A functional sessile droplet containing buoyant colloids (ubiquitous in applications like chemical sensors, drug delivery systems, and nanoreactors) forms self-assembled aggregates. The particles initially dispersed over the entire drop-flocculates at the center. We attribute the formation of such aggregates to the finite radius of curvature of the drop and the buoyant nature of particles. Initially, larger particles rise to the top of the droplet (due to higher buoyancy force), and later the smaller particles join the league, leading to the graded size distribution of the central aggregate. This can be used to segregate polydisperse hollow spheres based on size. The proposed scaling analysis unveils insights into the distinctive particle transport during evaporation. However, the formation of prominent aggregates can be detrimental in applications like spray painting, sprinkling of pesticides, washing, coating, lubrication, etc. One way to avoid the central aggregate is to spread the droplets completely (contact angle ~ 00), thus theoretically creating an infinite radius of curvature leading to uniform deposition of buoyant particles. Practically, this requires a highly hydrophilic surface, and even a small inhomogeneity on the surface would pin the droplet giving it a finite radius of curvature. Here, we demonstrate using non-intrusive vapor mediated Marangoni convection (Velocity scale ~ O(103) higher than the evaporation-driven convection) can be vital to an efficient and on-demand manipulation of the suspended micro-objects. The interplay of surface tension and buoyancy force results in the transformation of flow inside the droplet leads to spatiotemporal disbanding of agglomeration at the center of the droplet.

Enhancement of mixing in a viscous, non-volatile droplet using a contact-free vapor-mediated interaction.

Mixing at small fluidic length scales is especially challenging in viscous and non-volatile droplets frequently encountered in bio-chemical assays. In situ methods of mixing, which depend on diffusion or evaporation-driven capillary flow, are typically slow and inefficient, while thermal or electro-capillary methods that are either complicated to implement or may cause sample denaturing. This article demonstrates an enhanced mixing timescale in a sessile droplet of glycerol by simply introducing a droplet of ethanol in its near vicinity. The fast evaporation of ethanol introduces molecules in the proximity of the glycerol droplet, which are preferentially adsorbed (more on the side closer to ethanol) creating a gradient of surface tension driving the Marangoni convection in the droplet.
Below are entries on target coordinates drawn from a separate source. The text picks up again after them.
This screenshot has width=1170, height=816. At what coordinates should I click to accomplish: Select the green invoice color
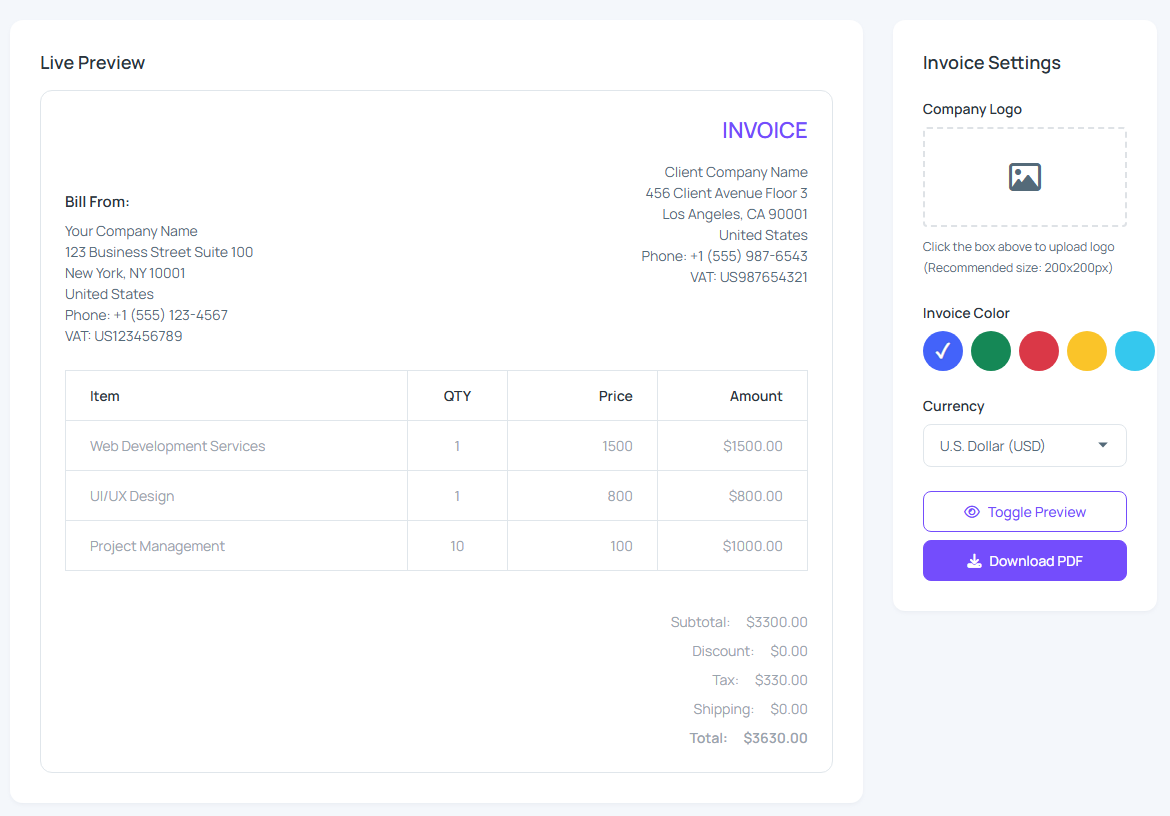pyautogui.click(x=990, y=351)
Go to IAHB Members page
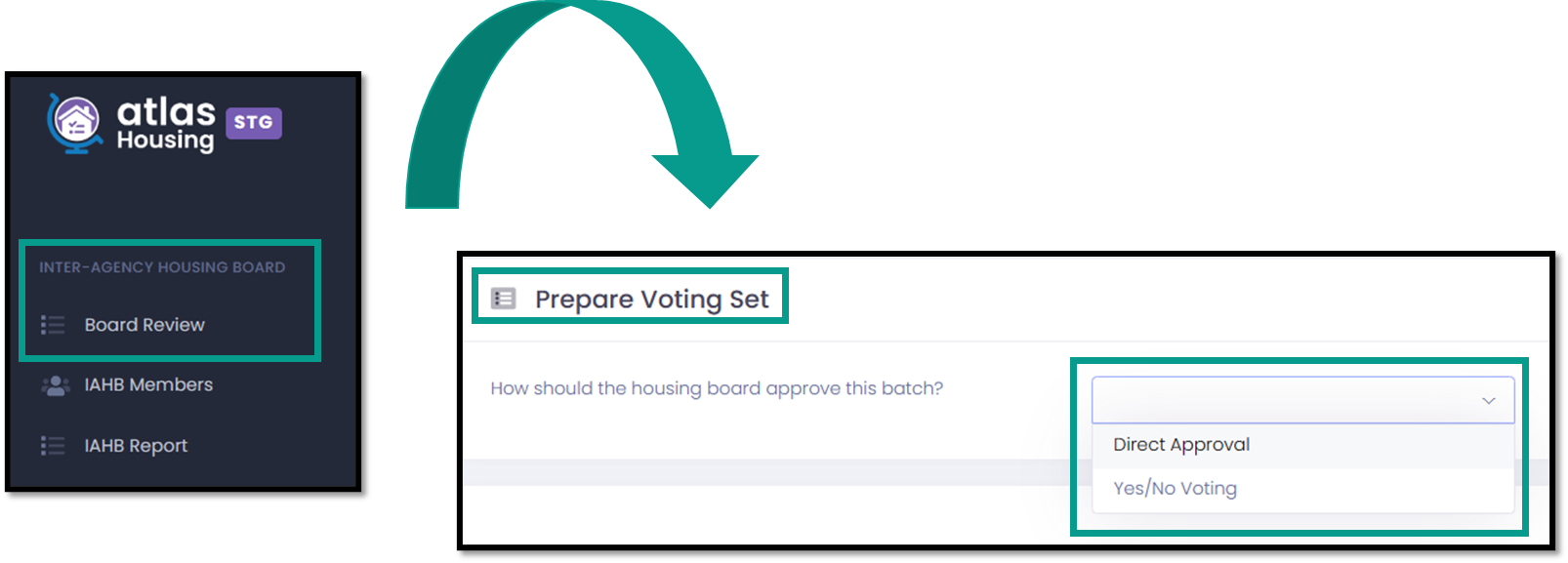This screenshot has height=563, width=1568. point(148,385)
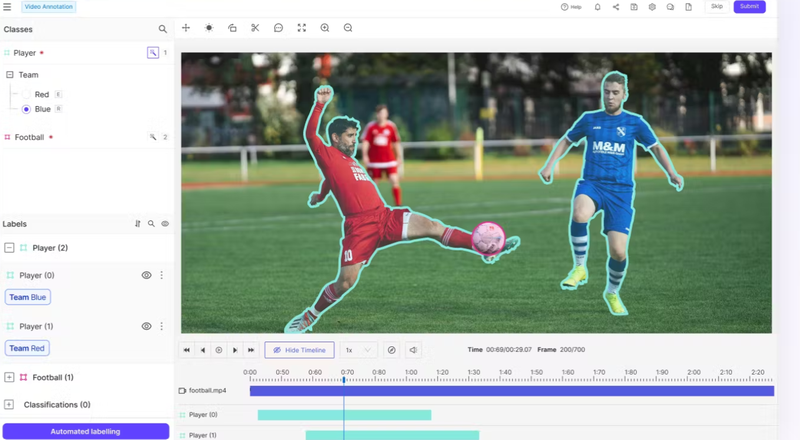Select the pan/move tool in toolbar
Viewport: 800px width, 440px height.
tap(186, 28)
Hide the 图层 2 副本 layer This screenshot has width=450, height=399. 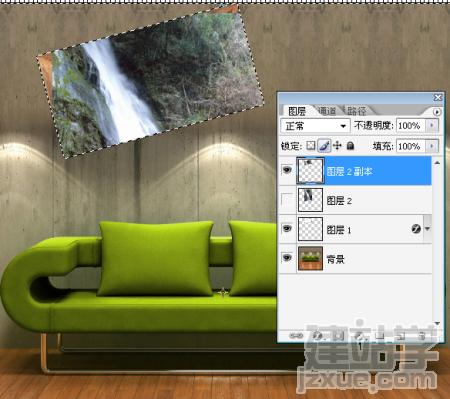tap(287, 170)
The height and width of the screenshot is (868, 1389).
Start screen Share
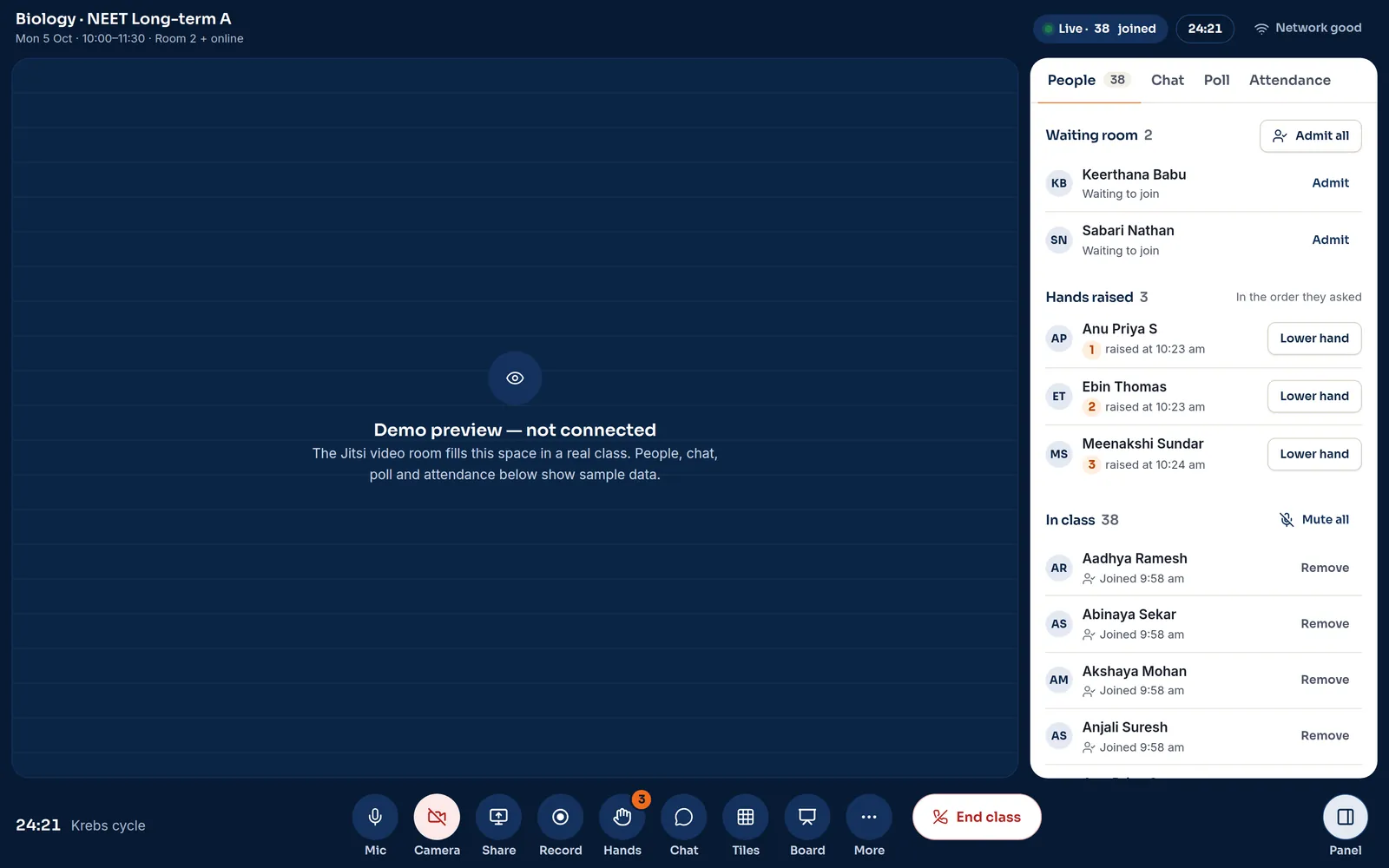point(498,817)
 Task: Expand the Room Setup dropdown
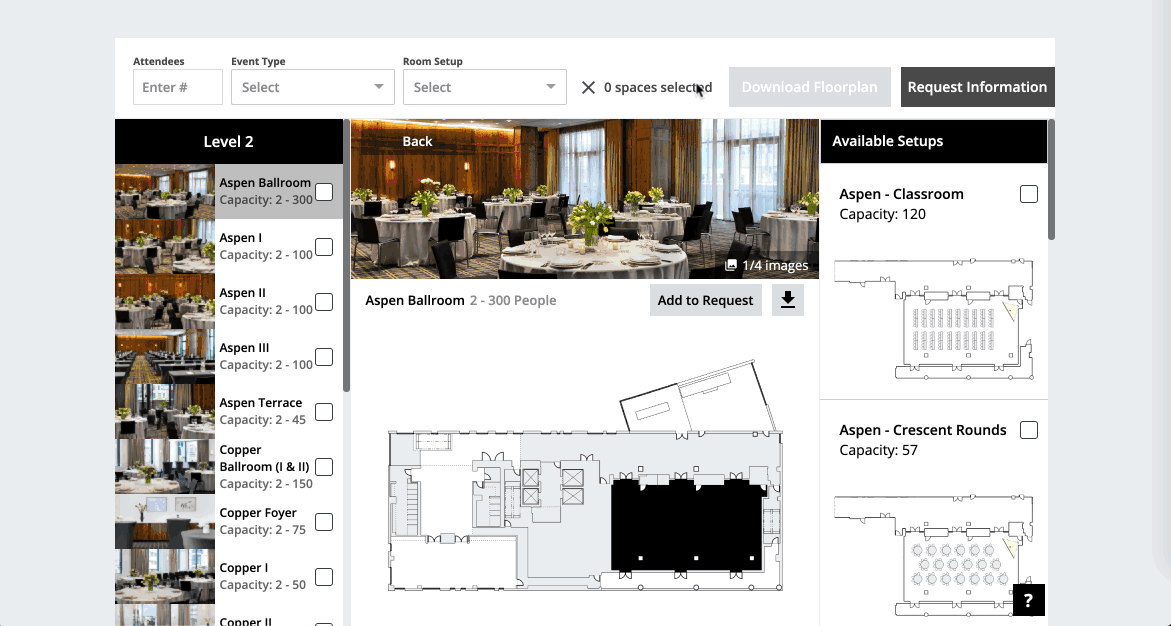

We conclusively show that for the given volume of the droplet, the mixing time reduces by ∼10 hours due to the vapour-mediated Marangoni convection. Simple scaling arguments are used to predict the enhancement of the mixing timescale. Experimental evidence obtained from fluorescence imaging is used to quantify mixing and validate the analytical results. This is the first proof of concept of enhanced mixing in a viscous, sessile droplet using the vapour mediation technique.

Controlling self-assembly and buckling in nano fluid droplets through vapour mediated interaction of adjacent droplets.

HYPOTHESIS: Sessile droplets of contrasting volatilities can communicate via long range (∼O (1) mm) vapour-mediated interactions which allow the remote control of the flow driven self-assembly of nanoparticles in the drop of lower volatility. This allows morphological control of the buckling instability observed in evaporating nanofluid droplets. EXPERIMENTS: A nanofluid droplet is dispensed adjacent to an ethanol droplet. Asymmetrical adsorption induced Marangoni flow (∼O (1) mm/s) internally segregates the particle population. Particle aggregation occurs preferentially on one side of the droplet leaving the other side to develop a relatively weaker shell which buckles under the effect of evaporation driven capillary pressure. FINDINGS: The inter-droplet distance is varied to demonstrate the effect on the precipitate shape (flatter to dome shaped) and the location of the buckling (top to side). In addition to being a simple template for hierarchical self-assembly, the presented exposition also promises to enhance mixing rates (∼1000 times) in droplet-based bioassays with minimal contamination.